**PROBLEM:** Do any lines in the data below contain "beside"? If so, copy every one of them.

Records from a data source:
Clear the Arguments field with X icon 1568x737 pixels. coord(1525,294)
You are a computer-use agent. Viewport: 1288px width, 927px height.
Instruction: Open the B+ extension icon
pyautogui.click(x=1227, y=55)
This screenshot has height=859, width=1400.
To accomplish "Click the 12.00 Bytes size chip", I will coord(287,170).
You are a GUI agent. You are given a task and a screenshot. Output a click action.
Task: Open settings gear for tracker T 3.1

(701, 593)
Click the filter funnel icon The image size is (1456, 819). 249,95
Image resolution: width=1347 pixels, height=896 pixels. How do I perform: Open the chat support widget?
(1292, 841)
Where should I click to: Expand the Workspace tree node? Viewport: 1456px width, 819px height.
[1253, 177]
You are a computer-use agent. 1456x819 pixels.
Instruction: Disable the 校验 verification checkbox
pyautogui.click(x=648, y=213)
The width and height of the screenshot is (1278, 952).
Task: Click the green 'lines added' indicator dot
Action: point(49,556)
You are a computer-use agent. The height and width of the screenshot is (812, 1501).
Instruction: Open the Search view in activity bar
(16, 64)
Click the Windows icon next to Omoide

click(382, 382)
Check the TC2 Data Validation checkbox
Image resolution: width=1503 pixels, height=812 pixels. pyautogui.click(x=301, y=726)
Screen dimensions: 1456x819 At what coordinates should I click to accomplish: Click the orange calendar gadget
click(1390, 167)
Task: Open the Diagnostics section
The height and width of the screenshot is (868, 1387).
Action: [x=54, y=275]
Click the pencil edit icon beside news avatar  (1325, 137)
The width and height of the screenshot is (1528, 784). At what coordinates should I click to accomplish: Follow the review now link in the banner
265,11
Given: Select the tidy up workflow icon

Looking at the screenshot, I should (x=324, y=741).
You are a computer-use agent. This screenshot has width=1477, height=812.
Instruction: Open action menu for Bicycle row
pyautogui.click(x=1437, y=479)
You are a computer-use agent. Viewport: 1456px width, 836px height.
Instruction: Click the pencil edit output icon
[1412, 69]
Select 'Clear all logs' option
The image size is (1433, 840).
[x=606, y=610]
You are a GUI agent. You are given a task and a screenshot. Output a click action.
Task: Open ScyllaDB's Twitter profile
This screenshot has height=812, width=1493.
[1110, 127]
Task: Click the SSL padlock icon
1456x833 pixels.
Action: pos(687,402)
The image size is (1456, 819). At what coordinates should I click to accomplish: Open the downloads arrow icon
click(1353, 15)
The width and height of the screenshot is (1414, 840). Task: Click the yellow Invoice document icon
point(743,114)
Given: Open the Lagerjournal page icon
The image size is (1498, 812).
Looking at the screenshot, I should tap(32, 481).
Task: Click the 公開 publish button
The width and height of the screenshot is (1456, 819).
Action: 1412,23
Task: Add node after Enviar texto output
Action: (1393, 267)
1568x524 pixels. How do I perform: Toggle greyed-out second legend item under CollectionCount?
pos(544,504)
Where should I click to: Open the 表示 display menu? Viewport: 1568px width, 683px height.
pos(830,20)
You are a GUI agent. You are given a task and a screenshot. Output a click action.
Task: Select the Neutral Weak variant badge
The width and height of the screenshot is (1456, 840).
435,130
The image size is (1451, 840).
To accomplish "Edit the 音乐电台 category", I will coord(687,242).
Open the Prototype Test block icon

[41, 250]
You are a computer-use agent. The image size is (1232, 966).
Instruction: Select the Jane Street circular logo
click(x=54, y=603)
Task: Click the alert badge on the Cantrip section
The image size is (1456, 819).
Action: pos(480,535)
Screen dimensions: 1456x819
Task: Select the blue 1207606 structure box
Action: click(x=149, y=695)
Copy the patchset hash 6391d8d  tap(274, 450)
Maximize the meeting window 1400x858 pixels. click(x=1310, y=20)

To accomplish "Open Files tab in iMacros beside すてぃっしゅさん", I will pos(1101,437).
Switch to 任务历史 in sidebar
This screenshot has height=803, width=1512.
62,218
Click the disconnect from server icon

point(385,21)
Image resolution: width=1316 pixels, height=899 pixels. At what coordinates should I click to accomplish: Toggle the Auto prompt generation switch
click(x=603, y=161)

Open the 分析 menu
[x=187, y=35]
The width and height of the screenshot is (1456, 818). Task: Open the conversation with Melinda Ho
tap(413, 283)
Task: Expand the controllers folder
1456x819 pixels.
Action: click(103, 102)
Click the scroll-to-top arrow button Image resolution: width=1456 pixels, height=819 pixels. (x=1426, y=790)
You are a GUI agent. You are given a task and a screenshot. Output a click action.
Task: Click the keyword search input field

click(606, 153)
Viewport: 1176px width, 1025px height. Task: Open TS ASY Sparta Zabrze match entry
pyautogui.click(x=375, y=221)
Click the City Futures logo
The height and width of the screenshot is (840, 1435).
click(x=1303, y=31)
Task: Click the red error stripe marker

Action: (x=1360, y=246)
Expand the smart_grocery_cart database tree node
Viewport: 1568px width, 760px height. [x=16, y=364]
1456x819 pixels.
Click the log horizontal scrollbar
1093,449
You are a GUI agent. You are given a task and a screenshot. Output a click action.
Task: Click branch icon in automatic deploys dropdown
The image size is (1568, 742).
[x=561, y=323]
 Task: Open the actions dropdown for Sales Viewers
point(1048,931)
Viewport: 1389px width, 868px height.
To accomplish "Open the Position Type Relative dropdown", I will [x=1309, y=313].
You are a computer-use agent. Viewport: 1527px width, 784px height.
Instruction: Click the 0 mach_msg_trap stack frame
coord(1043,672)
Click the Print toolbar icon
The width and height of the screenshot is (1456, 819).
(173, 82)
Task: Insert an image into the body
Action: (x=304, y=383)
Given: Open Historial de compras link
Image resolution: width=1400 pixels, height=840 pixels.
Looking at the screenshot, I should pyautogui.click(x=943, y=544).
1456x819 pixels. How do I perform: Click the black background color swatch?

**SOLUTION FOR THIS EXERCISE:**
Click the pencil edit icon beside news avatar  (1325, 137)
To accomplish "Open Files tab in iMacros beside すてぃっしゅさん", I will pos(1101,437).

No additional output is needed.